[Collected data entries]
====
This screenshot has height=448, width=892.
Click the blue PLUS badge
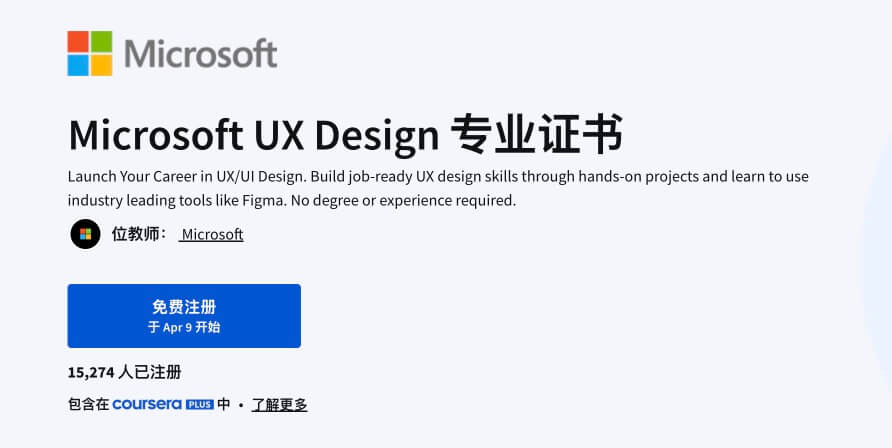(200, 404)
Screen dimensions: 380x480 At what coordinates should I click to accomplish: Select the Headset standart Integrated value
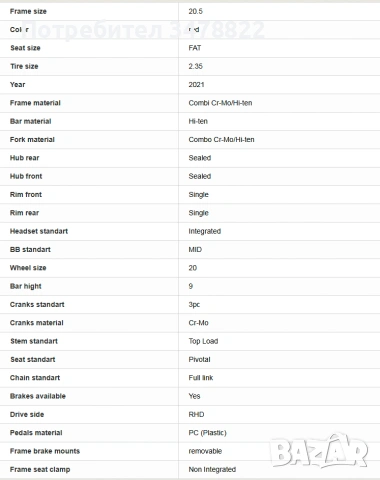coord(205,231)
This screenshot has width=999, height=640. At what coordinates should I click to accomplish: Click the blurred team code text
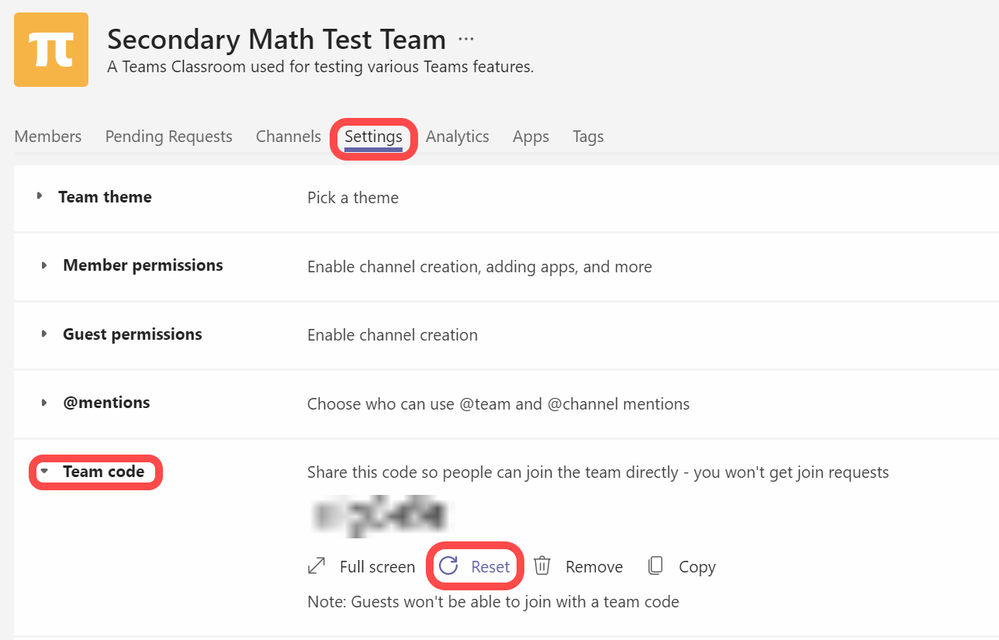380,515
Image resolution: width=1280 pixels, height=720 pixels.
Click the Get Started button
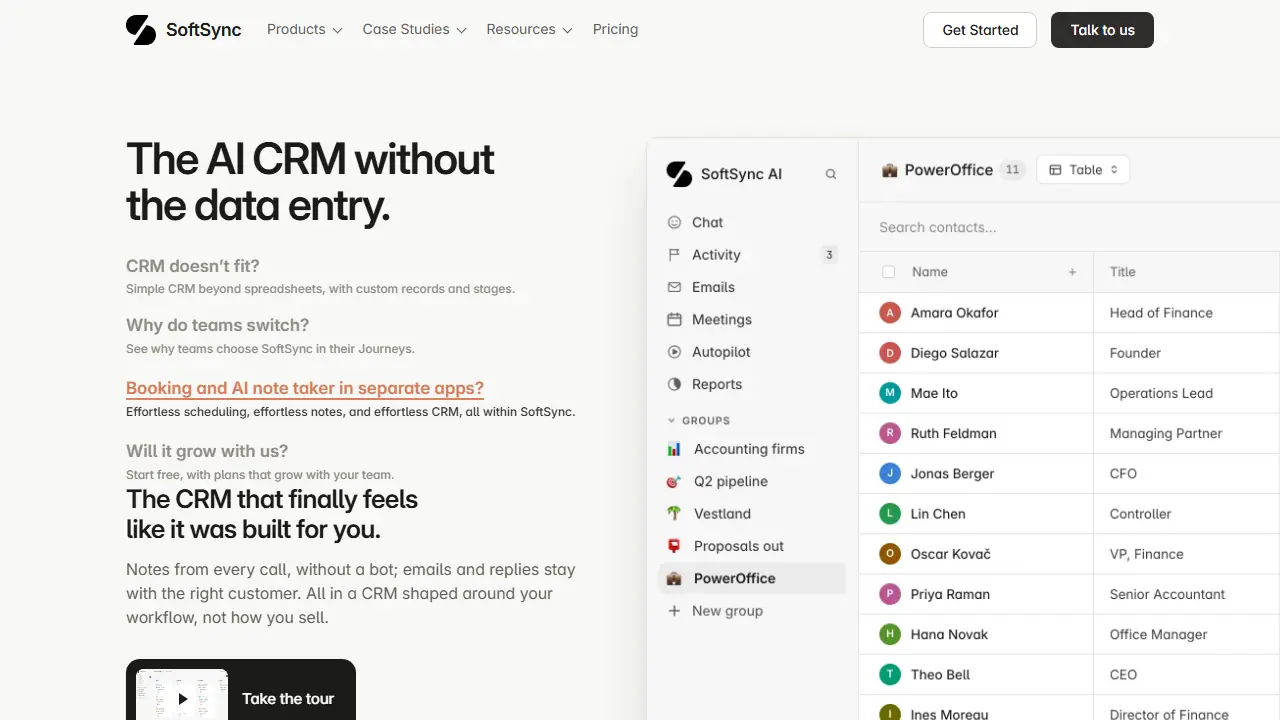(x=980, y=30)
====
→ Task statement
All that is required is the lines from the line containing "Screen dimensions: 380x480" through the end of the records above, copied exactly, and none of the pictures.

→ Solution to the exercise
Screen dimensions: 380x480 At what coordinates should I click to accomplish: Select the Headset standart Integrated value
coord(205,231)
This screenshot has width=999, height=640. At what coordinates should I click to accomplish: Click the blurred team code text
380,515
Image resolution: width=1280 pixels, height=720 pixels.
Click the Get Started button
(x=980, y=30)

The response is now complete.